DATA FOR ANALYSIS:
# # # # #

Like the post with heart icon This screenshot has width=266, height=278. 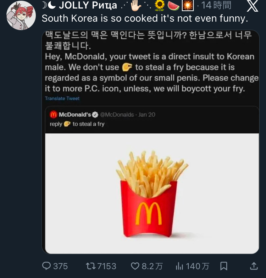pyautogui.click(x=135, y=266)
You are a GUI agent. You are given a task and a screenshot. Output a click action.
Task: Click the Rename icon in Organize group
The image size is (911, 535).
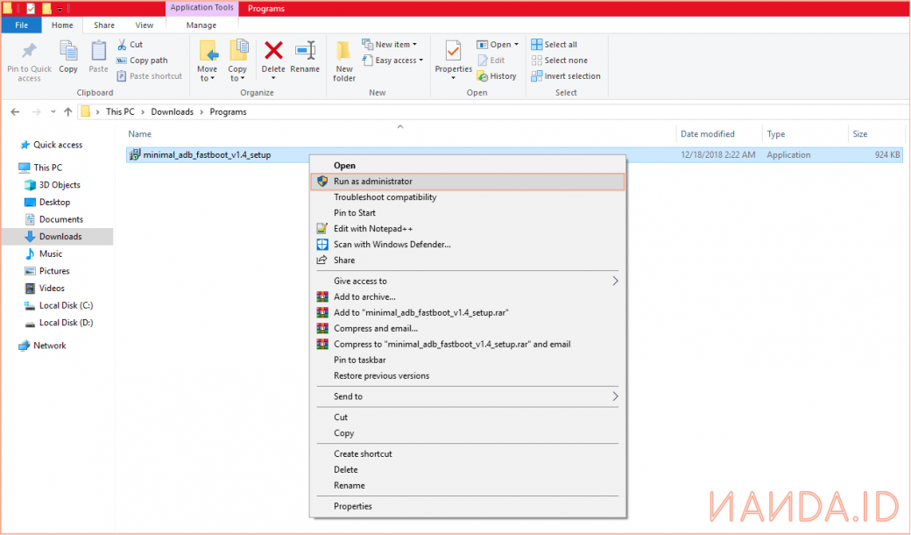point(305,52)
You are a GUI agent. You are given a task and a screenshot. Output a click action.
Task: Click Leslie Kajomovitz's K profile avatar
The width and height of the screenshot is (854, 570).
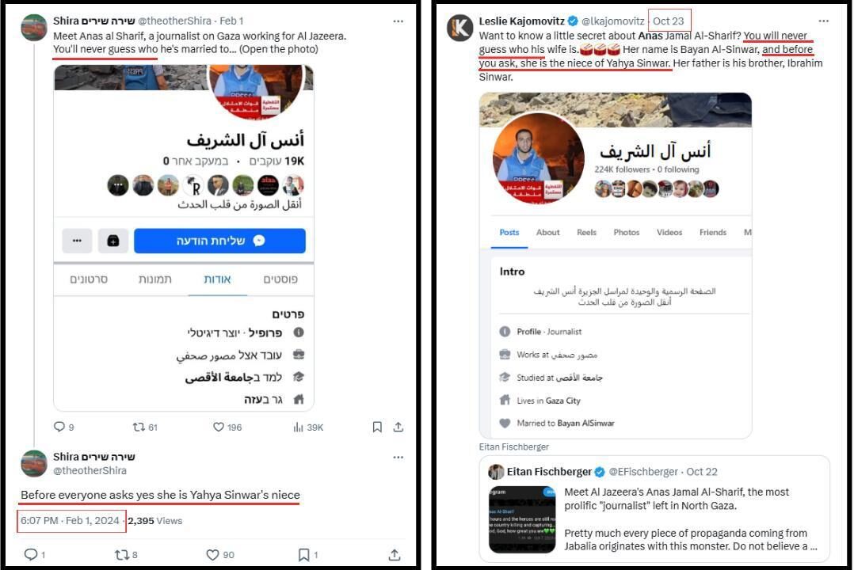(x=459, y=28)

# # # # #

EXERCISE INSTRUCTIONS:
Begin with the line holding "Task: Click Leslie" and end with the last line of the listing. Reproduce each of those lines exactly, and leave every picture out.

SOLUTION TO THE EXERCISE:
Task: Click Leslie Kajomovitz's K profile avatar
The width and height of the screenshot is (854, 570).
(x=459, y=28)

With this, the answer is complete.